İnsanların yaşam koşullarını iyileştirme amacıyla yola çıkan planlama projeleri neden başarısız oldu?
Anarşist düşünür James C. Scott, bu temel sorudan yola çıkarak devlet merkezli kent ve köy planlaması deneyimlerini mercek altına alıyor. Fransa’dan Brezilya’ya, Sovyetler Birliği’nden Tanzanya’ya bir yolculuk yaparak devletçi planlamanın başarısızlıklarını analiz ederken, benzer toplum mühendisliği felaketlerinin tümünde ortak olan koşulları da gün yüzüne çıkarıyor.
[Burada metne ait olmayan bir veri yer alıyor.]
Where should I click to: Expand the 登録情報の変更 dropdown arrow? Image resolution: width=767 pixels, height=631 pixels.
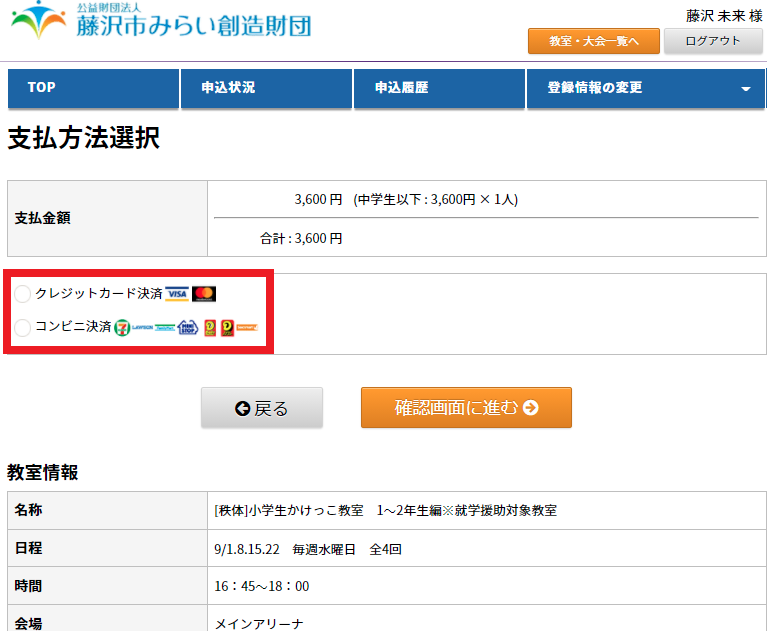click(x=745, y=89)
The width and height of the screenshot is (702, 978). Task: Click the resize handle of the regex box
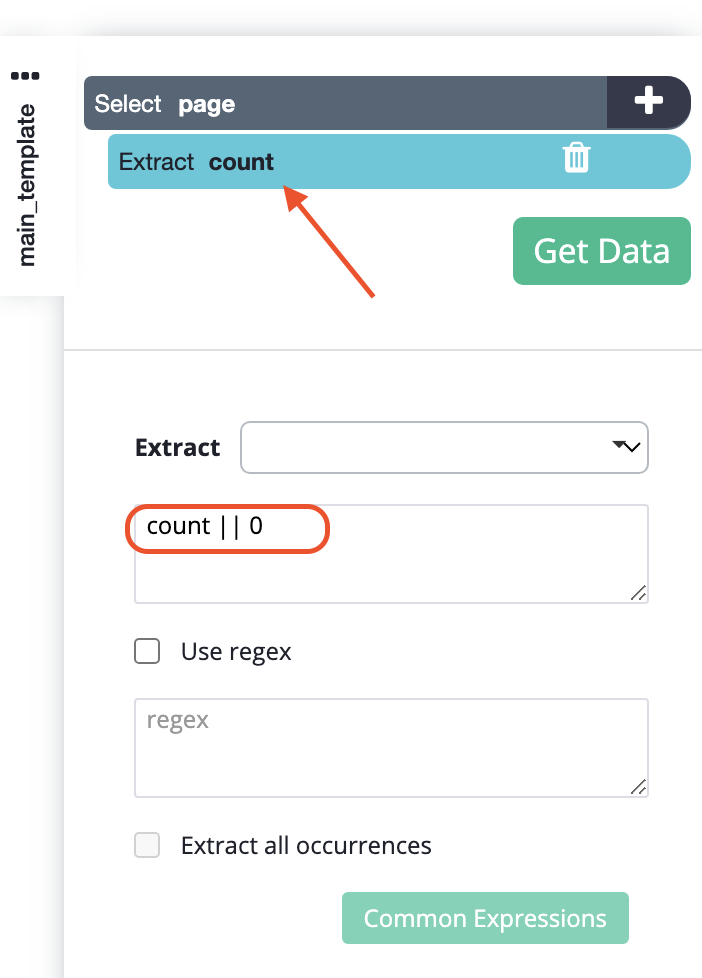(x=637, y=787)
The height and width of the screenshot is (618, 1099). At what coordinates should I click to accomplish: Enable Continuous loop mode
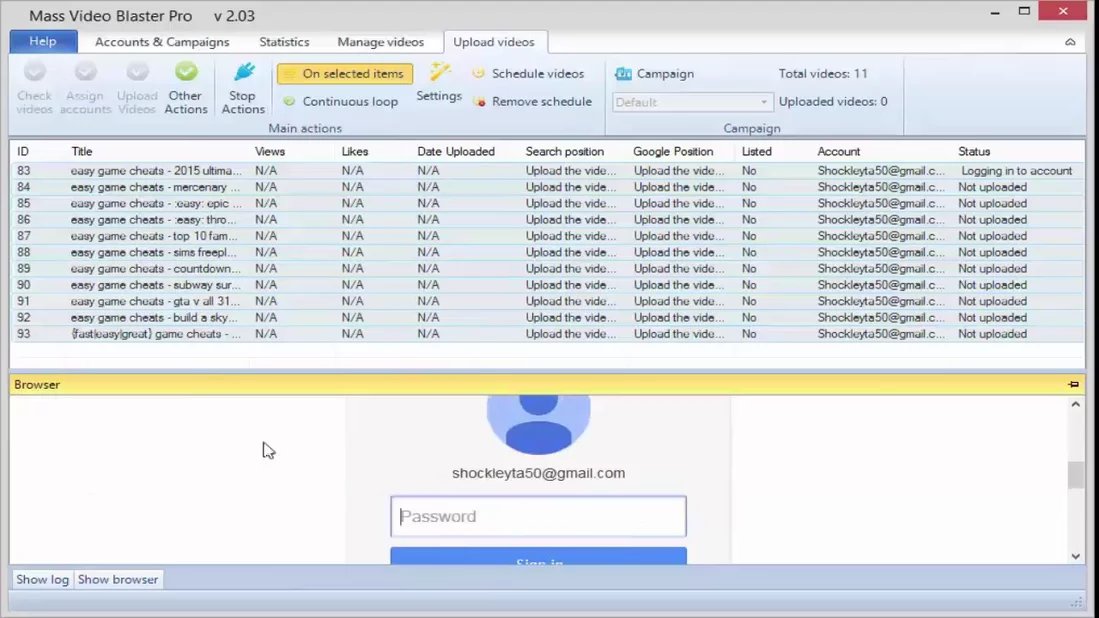point(341,102)
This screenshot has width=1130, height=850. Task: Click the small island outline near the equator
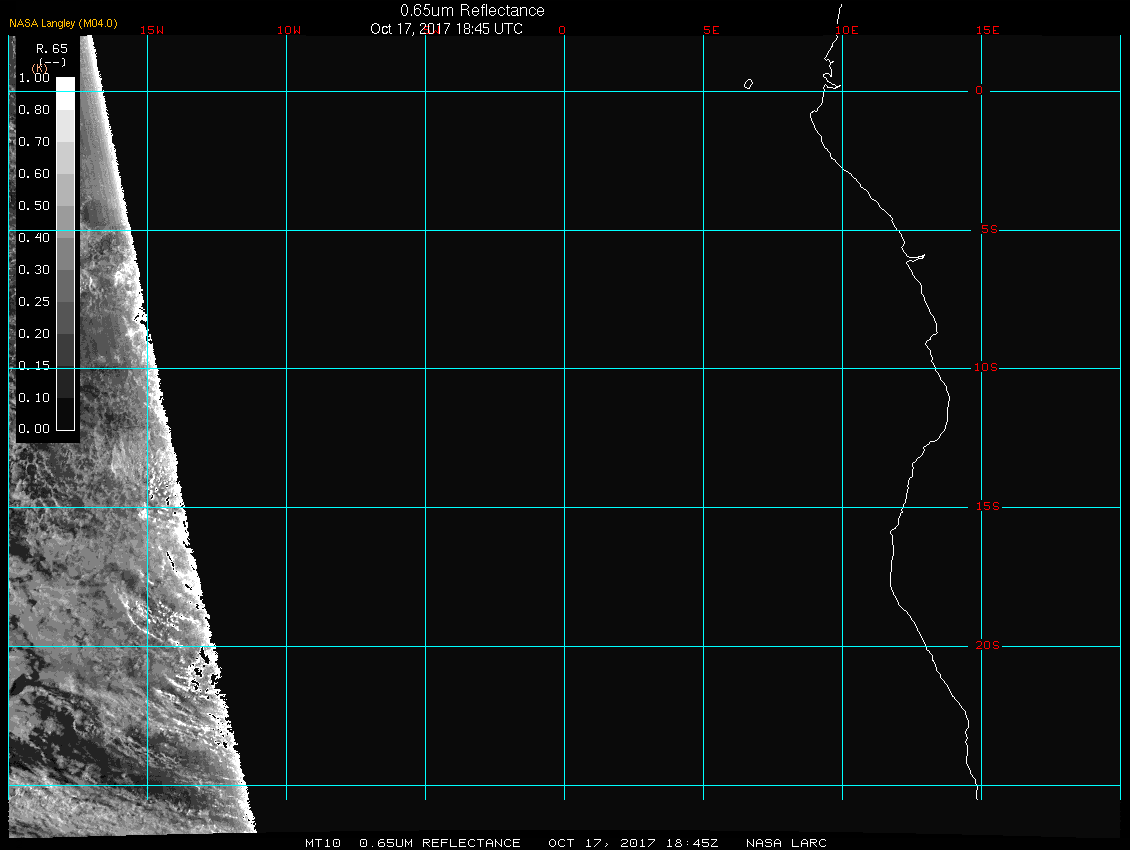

Gerçekliği kendi vizyonlarına uydurmaya çalışan tek adamları, gerçekliğe yalnızca masa başında yaptıkları plan çerçevesinden bakıp ona uymayan her yönünü yok sayan memurları ve hepsinin ötesinde, otoriter yüksek modernizmin ayrılmaz bir parçası olan ve gerçekliği şekillendirilecek bir nesne olarak gören despotluğu irdeleyen Scott, Devlet Gibi Görmek’te “planlama” kavramının gerçek toplumsal dokuyla uyuşmaz olduğu görüşünü etkin bir şekilde savunuyor.